The joy of the Internet is also its drawback: there is simply too much information, much of it excellent, for the mind to absorb. I hope that in making these suggestions for your web surfing I have singled out some of the best.

The Metropolitan Museum of Art has an exquisite exhibition of Renaissance portraits, from the time of Donatello to Bellini. Peruse these throughtfully and you will be well rewarded.

Shirin Neshat is an Iranian artist whose work we have admired in the past. Here we see her directing a film called "Women Without Men", which recounts the history of four women during a period of crisis in Iran's history. Stills from the film may be seen here.

The National Geographic photo contest has produced some fine images this year. You can see fourteen of them here.

Ralph Eugene Meatyard was a strange but brilliant photographer, known by connoisseurs of the medium but less appreciated by the general public. The M. H. de Young Memorial Museum in San Francisco has mounted a display of his puzzling work, which he steadfastly refused to explain to viewers.

Here's an opportunity to see the works of ten young artists from India, brought to us by TED talks. Ravin Agrawal offers one of TED's best ways to broaden your understanding of nonwestern art. This is some spectacular work here.

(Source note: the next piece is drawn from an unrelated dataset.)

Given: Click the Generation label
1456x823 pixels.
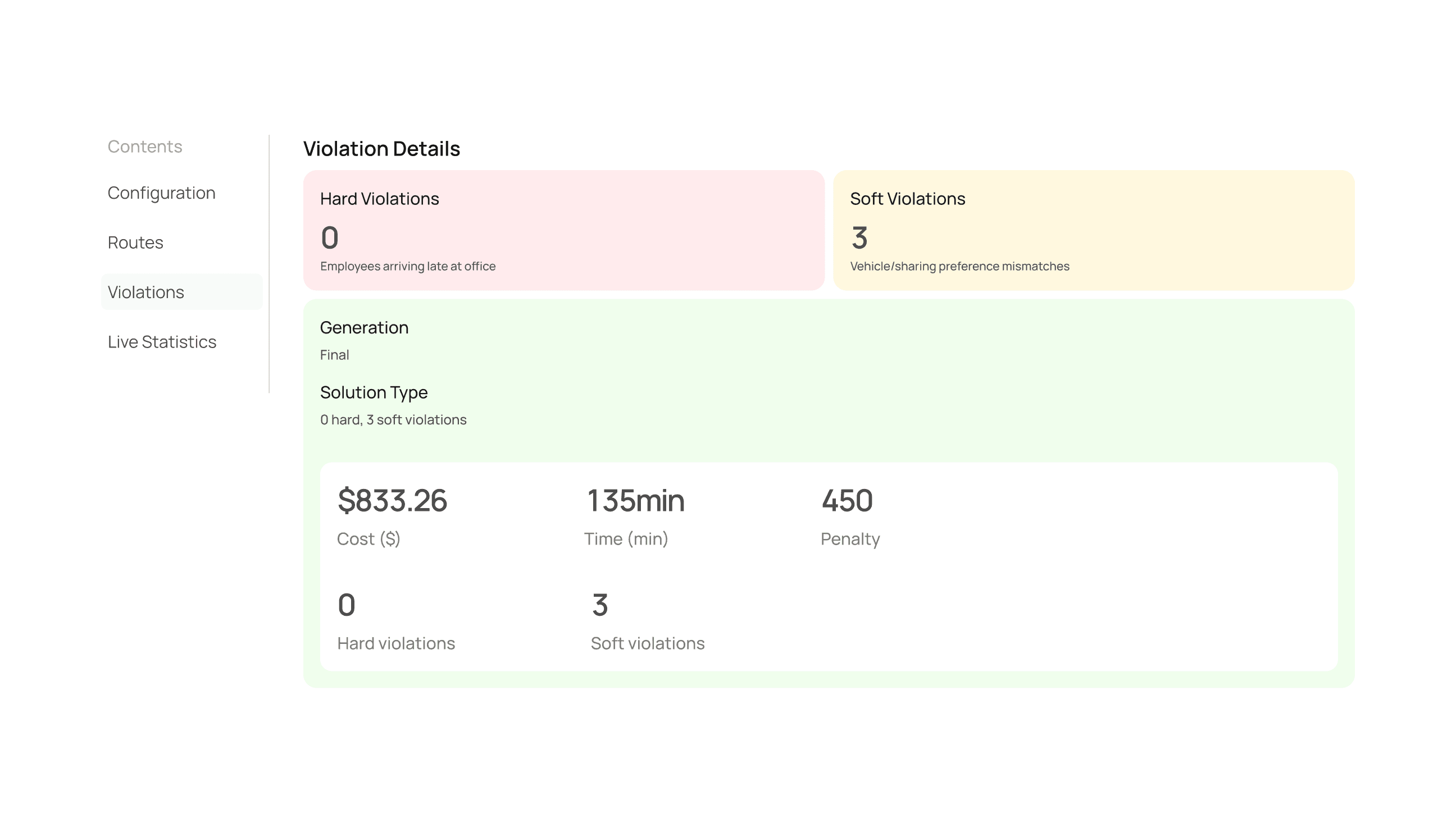Looking at the screenshot, I should click(x=363, y=328).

The Victoria and Albert Museum holds one of the world's finest collections of British photography. Recently it has decided to make some of these images available online, changing the exhibit every eighteen months or so. This is a rare treat for all of us.

These may not be the kinds of flowers that you expect to see at the Jardin des Tuileries in Paris, but they will certainly bring a gleam to your eye. Yayoi Kusama has created some polka-dot large-scale sculptures in an exhibition called "Flowers that Bloom at Midnight".

I have seen self-portraits before, but these by Amo Rafael Minkkinen are surely among the best. For forty years he has been photographing himself as a part of the landscape with quite extraordinary results.

I first saw the glass sculpture of David Ruth when I visited Seattle some years ago and loved it, as I still do. His work is elegant, imaginative, playful and grand. Be sure also to see his Tongatapu installation created for a theme park near Tokyo, Japan.

I think I may never look at a book in quite the same way again. Guy Laramee takes vintage books and turns them into glacial sculptures, which one critic has described as "the degradation of human culture". They are certainly noteworthy.

After seeing Zachary Abel's work, you may never look at your office supplies in the same way again. Combine an MIT Mathematics student with the plain old paperclip and see what can happen.